§ Excerpt provided:
I’m an Arab in diaspora……. A diaspora of thoughts, a diaspora of will, a diaspora of imagination…… with no control over my present nor over my future…..
Emilia (my friend) is there right now adding value to the cause that I dreamt all my life of facing, challenging, and defying. I did not even get a chance yet to face the ideology but how can I do the same? Am I just reacting to her migration? Am I just reacting to this evident betrayal? So what!!!! Maybe it’s just a reaction but maybe I can build on it….. (how can I build on it when I don’t even know enough about myself, my history, my existence?)
Can I go there? I don’t think I can…
But have I tried….??? I never did…
Can I help without going?... I don’t know…..
This is not fair….. this is not right…… .
The second stroke…
And in the midst of my confusion and in the midst of my tension and as if I was doomed to be punished for my ignorance, indifference, and diaspora another arrow came straight across my existence. As I was watching the doomed “Al Jazeera” and during one of their reports from the holy sacred city of evil and dreams, the city of nightmares, the forbidden city by the laws of the cowards and the powers of the filthy….. Jerusalem…… they interviewed an Israeli academic who was commenting on the political aspect of the conflict (a mid fifties white man with light grey hair shining under the studio lights and a double chin slightly coming off his chemise as if to warn him of an expected fatness. He was wearing a metallic pair of glasses that further highlighted his apparent sophistication and a beige suit with a dark tie and a light blue chemise). As the anchor finished the question and during the usual silence between the question and the answer that reflects the usual “time difference” I was anticipating him to take a while until the translator finishes his job of pouring the words into his ears in Hebrew….. instead…… my whole existence was entirely shocked to find the respected expert replying in perfect Egyptian Accent Arabic….. a perfect colloquial Egyptian that reflects something further more than a shrewd student caring for the tiny details of a foreign language…… it reflected a perfected knowledge of a native….. yes …. A native….. oh my God…. This man is Egyptian….. no sorry… this man is Israeli…… no no… sorry…. This man is !!! is what?
Who is this man? One explanation arises from the bottom of my messy brain….. then it knocked on my head with a heavy hand…..
this man used to be with “us”… among “us” …. Then suddenly he’s “on the other side”….. The side we knew so little about until we developed the fear of knowledge then the fear of knowledge ignited the fear of power….. then the fear of power expelled our brains into the diaspora….. and here I am an Arab in diaspora…..

§ The problem: In the excerpt about diaspora, what language did the Israeli academic interviewed on Al Jazeera use to answer? The listing that follows comes from a separate source.

§ Data extract:
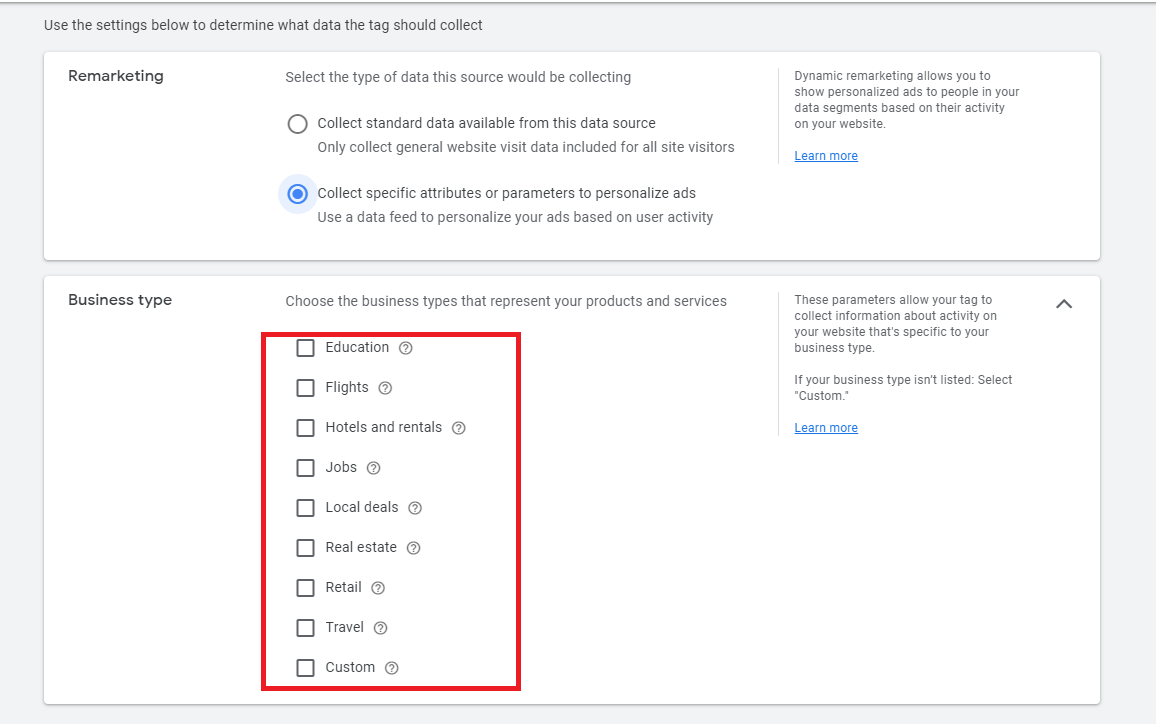The image size is (1156, 724).
Task: Open help icon next to Local deals
Action: [415, 508]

§ Task response: He answered in perfect colloquial Arabic with an Egyptian accent.